If the state wasn't obsessed with killing these inmates so quickly and recklessly, and instead allowed the process to be transparent and open for review, Clayton Lockett's botched execution could have been prevented.
Instead, the state elevated an unsympathetic killer to a symbol of what the death penalty has become in states that are adopting secretive and experimental execution methods: a reckless abandonment of the rule of law.
UPDATE (2:07 p.m. ET): At roughly 1:00 p.m. ET, White House Press Secretary Jay Carney stated that Lockett's botched execution fell short of the humane standards required when capital punishment is carried out. Carney also relayed that Obama believes evidence shows the death penalty doesn't effectively deter crime, but the crimes in Lockett's case were indisputably heinous and merited the death penalty. As CBS reporter Andrew Cohen notes on his twitter feed, the Justice Department has remained mostly silent as challenges to injection secrecy have failed in federal courts across the country in recent months.
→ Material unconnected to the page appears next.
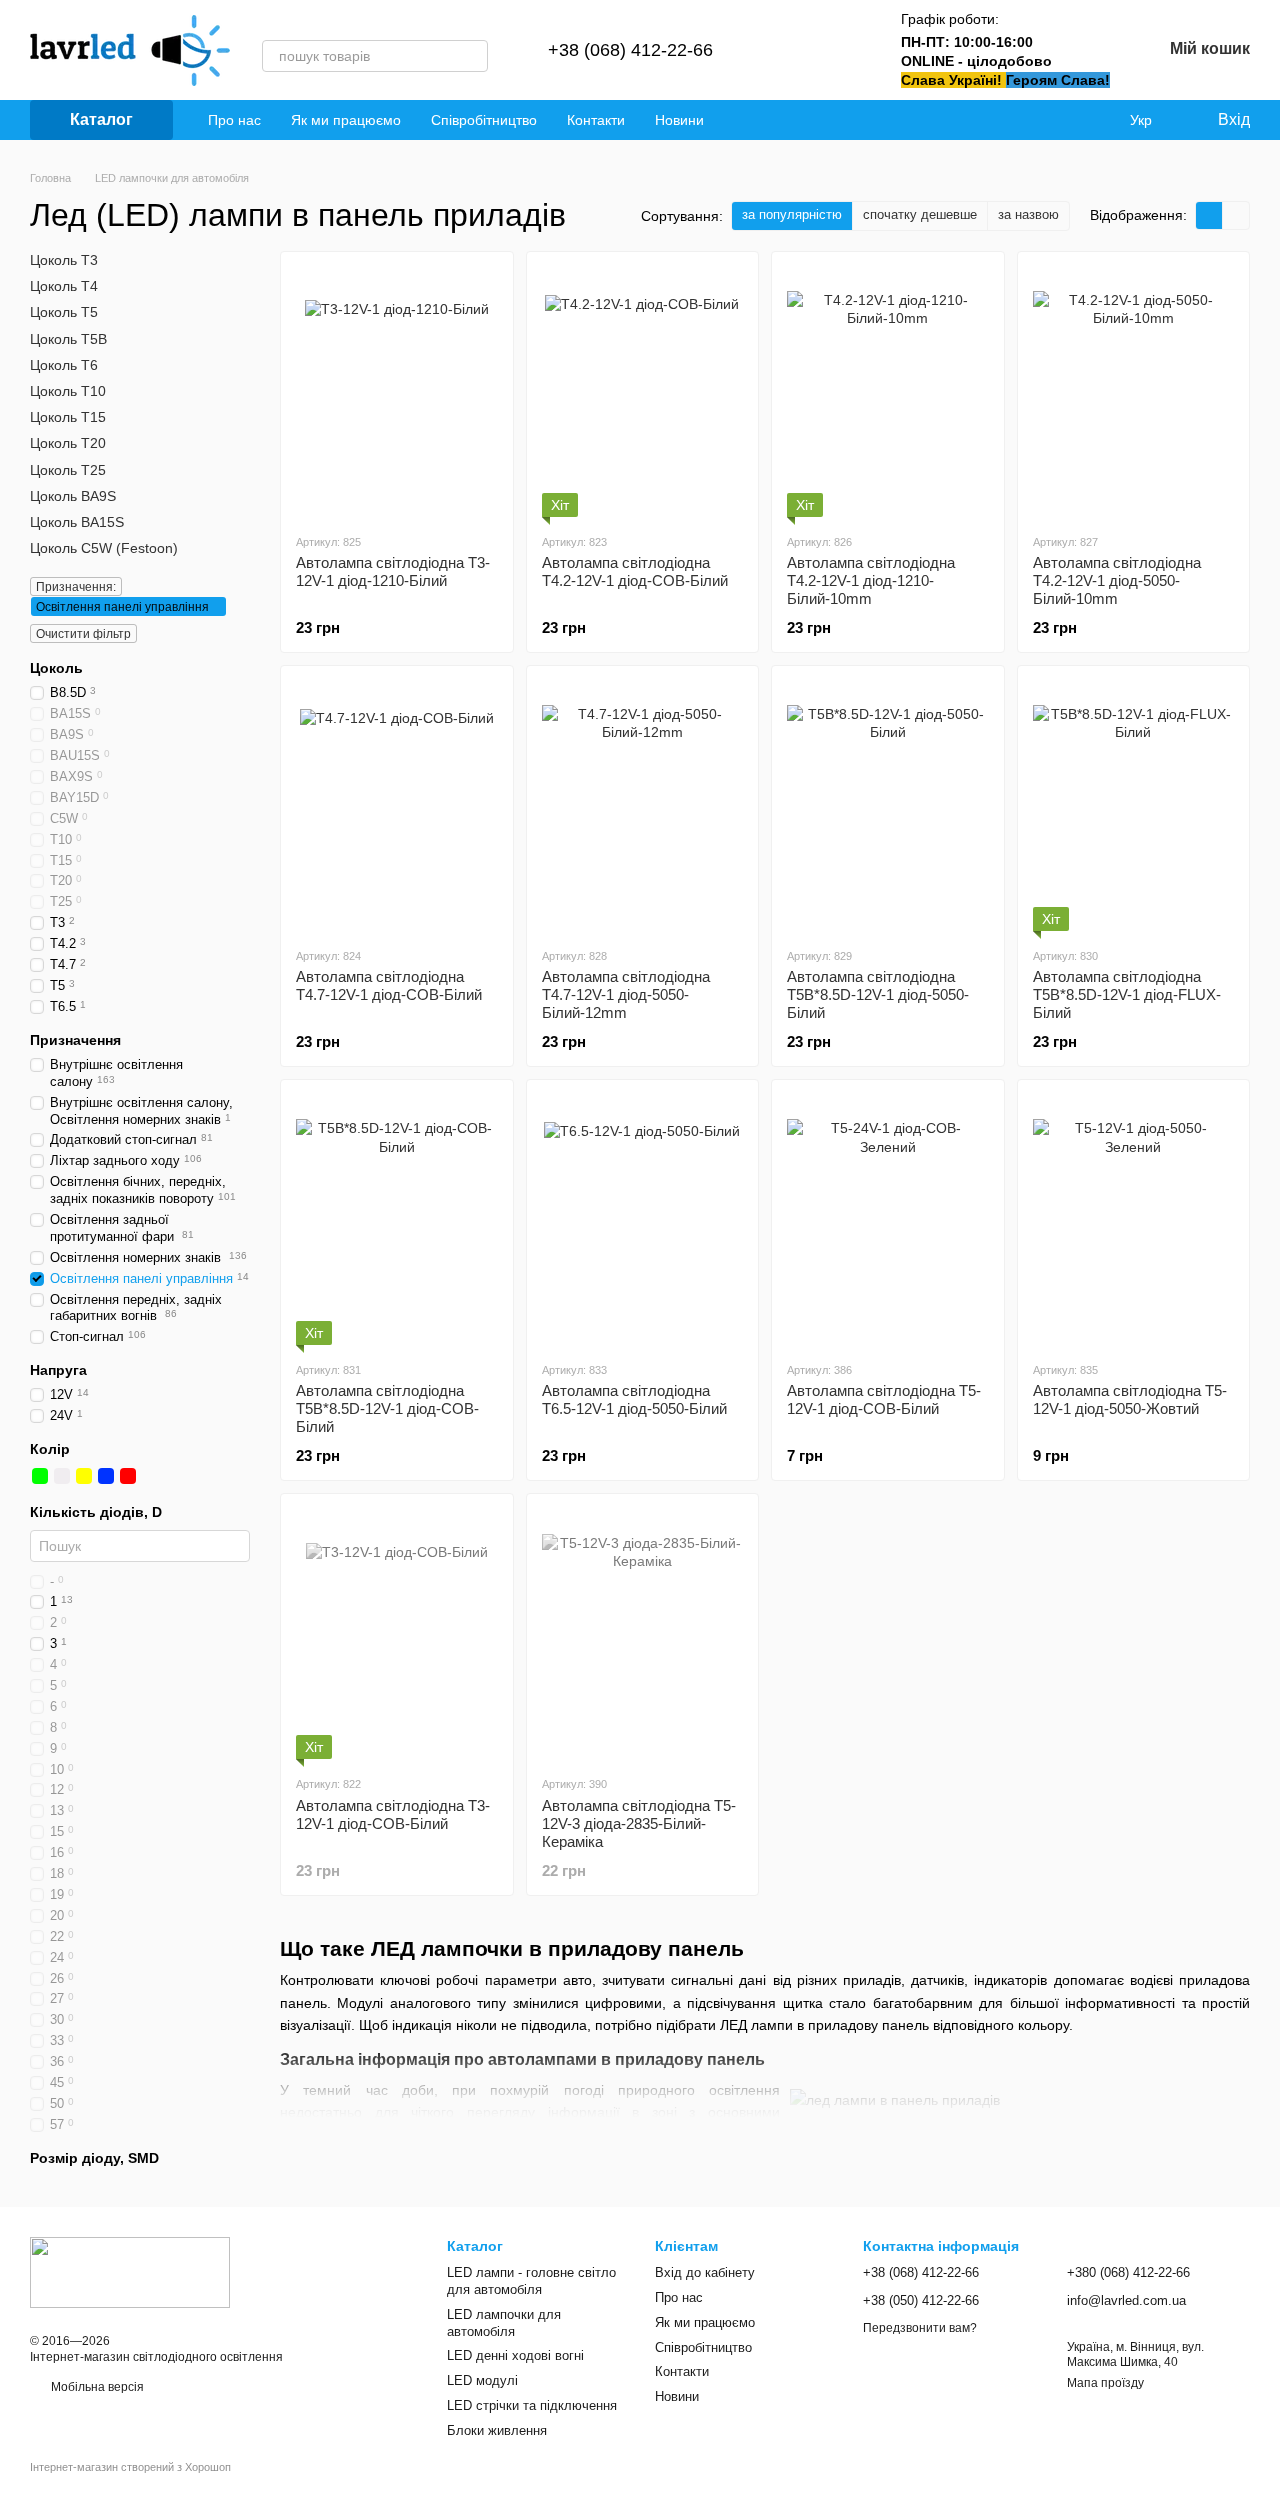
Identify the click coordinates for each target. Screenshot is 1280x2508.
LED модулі (482, 2380)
UPDATE (3:21 p.m. ET): In a statement given before the press, Oklahoma Governor Mary Fallin said there will be an independent review of the state's execution protocols following last night's botched execution. Fallin said the review will be led by Oklahoma Department of Safety Commissioner Michael Thompson.
According to journalists present, Fallin walked off the stage after her statement and did not take questions from the press.
Questions still remain over how this review will address the lack of transparency over the execution drugs as well as whether or not Warner's execution will be delayed beyond the current 14-day stay.